YOUR GOAL
Transcribe the records below exactly, from their first line through the line containing "Image resolution: width=934". Omit every line after it.
INFORMATION Start Marker
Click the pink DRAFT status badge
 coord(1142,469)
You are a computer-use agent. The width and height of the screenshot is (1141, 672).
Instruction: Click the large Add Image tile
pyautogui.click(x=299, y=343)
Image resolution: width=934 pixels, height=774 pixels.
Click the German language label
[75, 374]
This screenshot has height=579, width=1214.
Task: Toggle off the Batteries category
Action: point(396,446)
INFORMATION End Marker
EXPECTED ANSWER
Click the pink DRAFT status badge
 coord(1142,469)
You are a computer-use agent. The width and height of the screenshot is (1141, 672).
Instruction: Click the large Add Image tile
pyautogui.click(x=299, y=343)
Image resolution: width=934 pixels, height=774 pixels.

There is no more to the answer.